1 Pas de justification sanitaire. Le tollé est généralisé, tout d'abord, parce que "le bénéfice sanitaire de cette mesure est plus que probablement nul" (dixit l'Union wallonne) : "A aucun moment depuis mars 2020, les analyses scientifiques n'ont en effet révélé une hausse des contaminations sur les lieux de travail et ce n'était pas non plus le cas ces derniers jours". "L'incidence sur le nombre de contaminations sera négligeable parce que le télétravail est déjà la norme aujourd'hui et que le lieu de travail reste soumis aux mesures du Guide générique pour éviter au maximum les contaminations au travail", abonde la FEB. Les représentants des entreprises s'étonnent des restrictions mises dans le milieu professionnel, et pas dans la sphère privée, dans les écoles ou dans les activités sportives.

2. Un risque de désorganiser l'entreprise. Les deux premiers confinements avaient été ressentis comme un choc dans les milieux économiques. Il a été nécessaire de s'adapter, rapidement. Le mal a même été vécu comme un bien : gestion du travail à distance, développement accéléré du numérique, autonomie accrue des travailleurs... Désormais, les entreprises dénoncent un risque important pour leur activité et leur pérennité. "Une situation, souligne Olivier de Wasseige, qui nécessitera la mise en place de mesures de soutien longues et coûteuses...qui étaient parfaitement évitables ! Et je ne souhaite pas non plus passer sous silence l'impact important d'une telle mesure sur la santé mentale des collaborateurs.". Le manque de présentiel nuit à la créativité et à la cohérence. "De même, croyez-moi, les entreprises n'ont aucunement besoin de charges administratives additionnelles", peste aussi Pieter Timmermans. Les présences doivent, en effet, être minutieusement recensées.

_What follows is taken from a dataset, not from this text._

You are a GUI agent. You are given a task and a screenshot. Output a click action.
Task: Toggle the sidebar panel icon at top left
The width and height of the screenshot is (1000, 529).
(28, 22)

3. La solution, en outre, est ailleurs. "Les entrepreneurs reconnaissent que des mesures sont nécessaires, mais plutôt là où le contrôle social et la discipline sont plus difficiles, souligne Beci, l'organisation patronale bruxelloise, au diapason de ses consoeurs. Il serait important de se concentrer donc sur la vaccination des non-vaccinés, le déploiement rapide de la vaccination de rappel, nécessaire pour les personnes déjà vaccinées, l'application de toutes les mesures et instruments en place et l''utilisation efficace d'un Covid Safe Ticket plus performant." Tandis que le débat sociétal se tend, notamment sur la vaccination, les entreprises ne souhaitent pas être le dindon de la farce.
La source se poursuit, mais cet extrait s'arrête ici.